Des propos vivement critiqués sur RMC par Henri Pena-Ruiz, philosophe et spécialiste de la laïcité, pour qui "la France n'exagère pas du tout la laïcité". "C'est à se demander si le pape est vraiment informé de ce qu'il se passe en France, assène-t-il. En effet, les femmes qui désirent porter un voile peuvent le faire sauf dans le cas où elles remplissent des fonctions auprès de publics ou d'auditoires captifs. Quand on est par exemple en fonction devant des élèves, quand on représente la République, il est tout à fait normal qu'on ne porte pas de signes distinctifs".
"La question est de savoir d'où vient la crispation"
"La règle posée par la laïcité ne consiste pas à interdire uniformément et généralement tout port de signe mais à l'interdire dans des cas bien précis, rappelle encore l'auteur du Dictionnaire amoureux de la laïcité (éditions Plon). Lorsque j'enseignais, la neutralité de ma tenue vestimentaire signifiait finalement la condition d'un égal respect de tous. Cette neutralité est le verso du recto qu'est l'universalité."

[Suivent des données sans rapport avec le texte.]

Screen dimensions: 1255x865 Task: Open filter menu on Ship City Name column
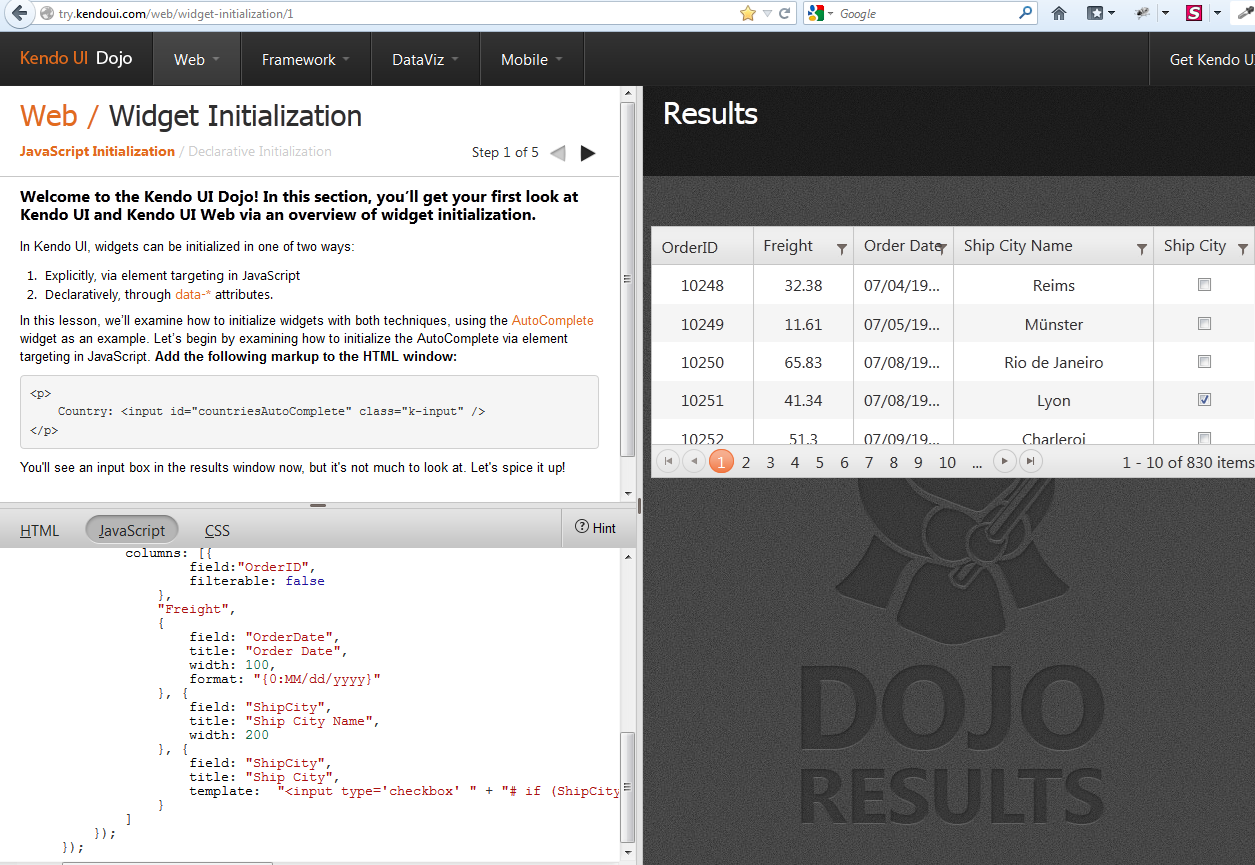point(1144,246)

Henri Pena-Ruiz adresse une autre critique au pape François: "Il semble oublier qu'un Français sur deux ne croit pas en Dieu. Il faut faire coexister ensemble des humanistes athées et des croyants des diverses religions". Et d'estimer que le souverain pontife "s'acharne un petit peu sur une caricature". Selon lui, "la question est de savoir d'où vient la crispation" autour de la laïcité: "La commission Stasi analysait comme signe religieux le voile, la kippa et la croix charismatique, tient-il à rappeler. C’est-à-dire qu'on avait pris le soin de citer un signe de chaque grande religion monothéiste. Il faut donc bien le préciser: on ne vise pas les tenants d'une religion en particulier".
"Il faut arrêter de faire une caricature de la France"

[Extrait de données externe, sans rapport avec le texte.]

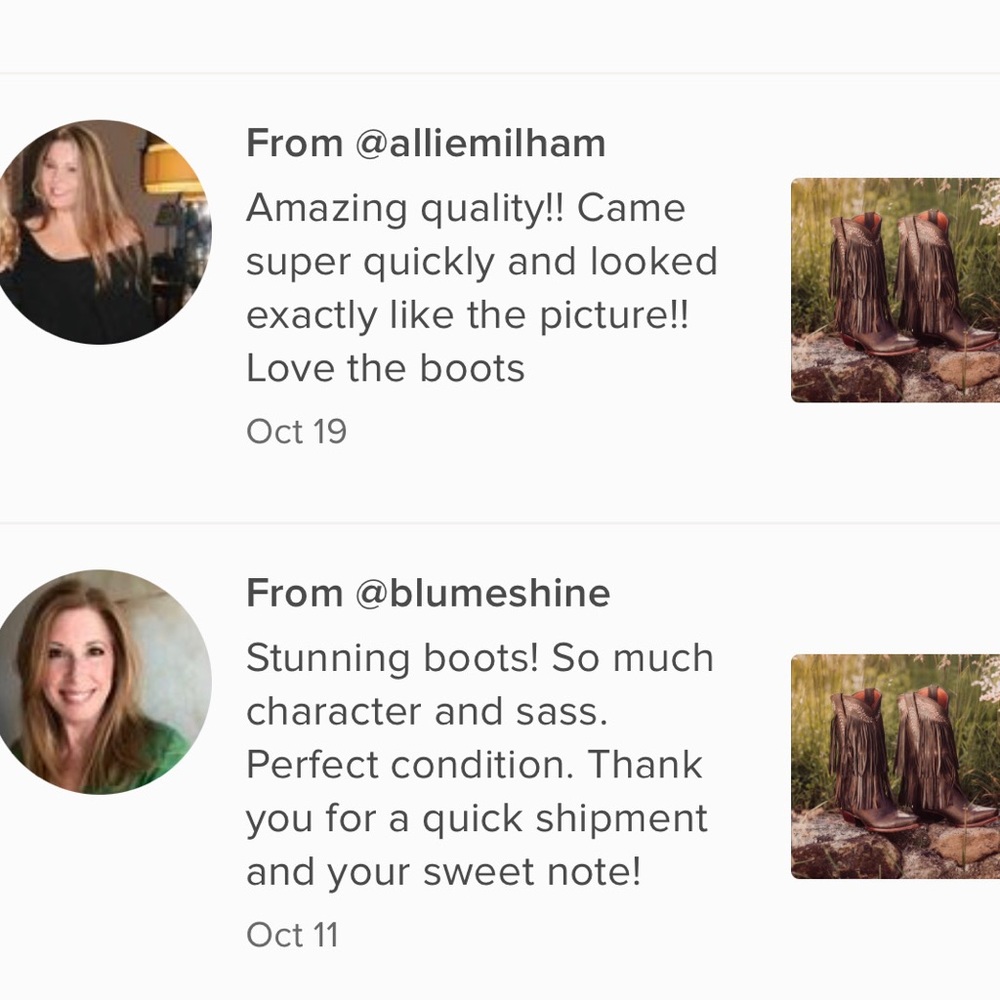Tap 'you for a quick shipment' line

tap(477, 819)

"Et d'ailleurs, on ne vise personne. On dit simplement que, dans certaines conditions, il faut respecter la neutralité. Par exemple, une femme voilée qui entre dans un bureau de Poste peut parfaitement porter le voile. Ça n'a jamais posé de problème. En revanche, la personne qui lui vend le carnet de timbres, si elle représente le service public, elle, doit rester neutre. Il faut donc arrêter, comme le fait le pape dans sa déclaration à l'emporte-pièce, de faire une caricature de la France".
Pour Henri Pena-Ruiz, "le pape François devrait donc s'informer très précisément des conditions dans lesquelles il y a des règles vestimentaires pour être bien précis sur ce qu'est vraiment la laïcité". Et de conclure: "N'attribuons pas à la laïcité la crispation qui résulte des adversaires de la laïcité".